You've changed a one-gang switch or dimmer to a 2-gang dimmer switch to control a newly installed lamp?

No I have installed a two gang dimmer so that I can dim the existing wall lights and then add in the ceiling lights so it is in effect s systems


So far, so good... All these connections can be made in a single junction box.



No. You must connect the neutral at the lamp fitting to a neutral of the lighting circuit.

Edit: did you have twin + earth, or 3-core + earth at the *original* switch? I.e. Do you have a neutral at the switch, or just live & switched live?

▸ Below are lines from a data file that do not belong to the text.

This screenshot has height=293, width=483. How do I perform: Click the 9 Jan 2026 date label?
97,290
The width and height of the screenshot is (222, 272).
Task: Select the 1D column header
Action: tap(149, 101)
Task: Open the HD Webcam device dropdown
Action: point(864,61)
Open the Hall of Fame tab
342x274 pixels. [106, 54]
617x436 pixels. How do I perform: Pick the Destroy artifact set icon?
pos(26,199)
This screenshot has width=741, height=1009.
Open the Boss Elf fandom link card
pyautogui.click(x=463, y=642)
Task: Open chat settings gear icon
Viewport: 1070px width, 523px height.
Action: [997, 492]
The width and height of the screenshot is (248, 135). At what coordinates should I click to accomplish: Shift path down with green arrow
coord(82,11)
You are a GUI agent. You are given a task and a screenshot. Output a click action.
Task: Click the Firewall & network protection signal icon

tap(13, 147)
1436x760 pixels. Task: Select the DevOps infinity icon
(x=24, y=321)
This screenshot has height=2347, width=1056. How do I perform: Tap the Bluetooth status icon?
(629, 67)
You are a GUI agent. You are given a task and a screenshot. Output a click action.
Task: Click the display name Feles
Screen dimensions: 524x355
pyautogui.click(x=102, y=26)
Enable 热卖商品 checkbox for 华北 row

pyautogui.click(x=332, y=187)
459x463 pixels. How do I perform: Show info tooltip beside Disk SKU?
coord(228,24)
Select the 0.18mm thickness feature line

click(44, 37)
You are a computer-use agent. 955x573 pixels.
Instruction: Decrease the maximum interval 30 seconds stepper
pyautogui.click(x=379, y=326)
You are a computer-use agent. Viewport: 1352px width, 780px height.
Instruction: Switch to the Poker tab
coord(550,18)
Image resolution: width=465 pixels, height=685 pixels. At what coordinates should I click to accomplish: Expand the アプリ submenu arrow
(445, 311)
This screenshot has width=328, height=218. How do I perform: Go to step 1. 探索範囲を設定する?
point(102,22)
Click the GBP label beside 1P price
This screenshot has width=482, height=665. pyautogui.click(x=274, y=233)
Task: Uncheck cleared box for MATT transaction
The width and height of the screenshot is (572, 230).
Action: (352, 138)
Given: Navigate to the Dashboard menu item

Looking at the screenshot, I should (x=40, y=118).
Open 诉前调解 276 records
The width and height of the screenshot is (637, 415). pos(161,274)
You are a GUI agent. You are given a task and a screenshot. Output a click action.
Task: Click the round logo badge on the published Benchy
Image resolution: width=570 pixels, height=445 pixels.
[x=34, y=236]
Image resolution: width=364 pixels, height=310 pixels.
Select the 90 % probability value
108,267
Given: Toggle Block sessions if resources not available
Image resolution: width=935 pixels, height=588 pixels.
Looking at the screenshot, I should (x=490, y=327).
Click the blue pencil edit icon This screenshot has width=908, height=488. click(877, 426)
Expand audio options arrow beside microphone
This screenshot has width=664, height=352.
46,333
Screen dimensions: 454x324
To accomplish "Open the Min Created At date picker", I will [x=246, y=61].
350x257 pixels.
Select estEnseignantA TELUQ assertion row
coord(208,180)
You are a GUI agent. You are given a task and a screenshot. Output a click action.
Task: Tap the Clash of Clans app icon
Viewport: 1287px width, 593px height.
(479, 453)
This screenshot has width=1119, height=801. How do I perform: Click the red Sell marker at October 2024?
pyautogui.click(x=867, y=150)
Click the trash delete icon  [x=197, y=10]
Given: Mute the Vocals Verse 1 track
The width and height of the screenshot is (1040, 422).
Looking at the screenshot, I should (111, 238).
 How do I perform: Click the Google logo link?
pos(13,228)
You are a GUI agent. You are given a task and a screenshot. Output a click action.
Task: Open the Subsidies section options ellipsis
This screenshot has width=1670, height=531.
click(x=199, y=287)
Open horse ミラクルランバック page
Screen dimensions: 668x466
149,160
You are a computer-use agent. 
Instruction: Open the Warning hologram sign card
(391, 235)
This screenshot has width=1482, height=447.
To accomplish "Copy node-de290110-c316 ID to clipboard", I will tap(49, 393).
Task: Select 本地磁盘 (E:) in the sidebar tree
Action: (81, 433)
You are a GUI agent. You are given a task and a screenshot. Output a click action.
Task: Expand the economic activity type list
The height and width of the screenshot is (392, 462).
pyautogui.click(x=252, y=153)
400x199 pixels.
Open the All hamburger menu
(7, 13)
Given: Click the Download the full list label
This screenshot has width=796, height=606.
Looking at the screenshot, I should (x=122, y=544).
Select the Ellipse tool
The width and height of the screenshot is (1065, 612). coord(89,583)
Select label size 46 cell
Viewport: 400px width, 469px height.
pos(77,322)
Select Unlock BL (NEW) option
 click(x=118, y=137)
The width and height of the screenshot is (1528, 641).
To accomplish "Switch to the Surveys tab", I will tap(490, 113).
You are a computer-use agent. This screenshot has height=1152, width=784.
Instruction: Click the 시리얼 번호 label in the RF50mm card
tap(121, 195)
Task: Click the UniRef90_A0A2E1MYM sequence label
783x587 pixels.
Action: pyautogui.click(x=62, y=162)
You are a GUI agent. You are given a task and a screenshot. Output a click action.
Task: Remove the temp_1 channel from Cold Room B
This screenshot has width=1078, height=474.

Sorry that was a typo I did mean take the neutral from the live circuit and join that to the neutral of the lamp. as I see it you effectively T off the light circuit but put a switch on the live.
But that does make me think!
looking at it as if it was a choc bloc instead of a ceiling rose I had this:

1 Live in from main circuit Feed Out to switch
2 feed in from switch (live) live feed out to lamp
3 Neutral in from main circuit Neutral feed out to lamp
4 Earth from live circuit earth from switch wire, earth to lamp

How I broke the main circuit was to take the feed (which is permanently 240v) to the existing lamp (which was where it also connected to the switch wire (which is where I think I am going wrong) and T off to by choc bloc as above.
I wonder if that is whats causing me problems?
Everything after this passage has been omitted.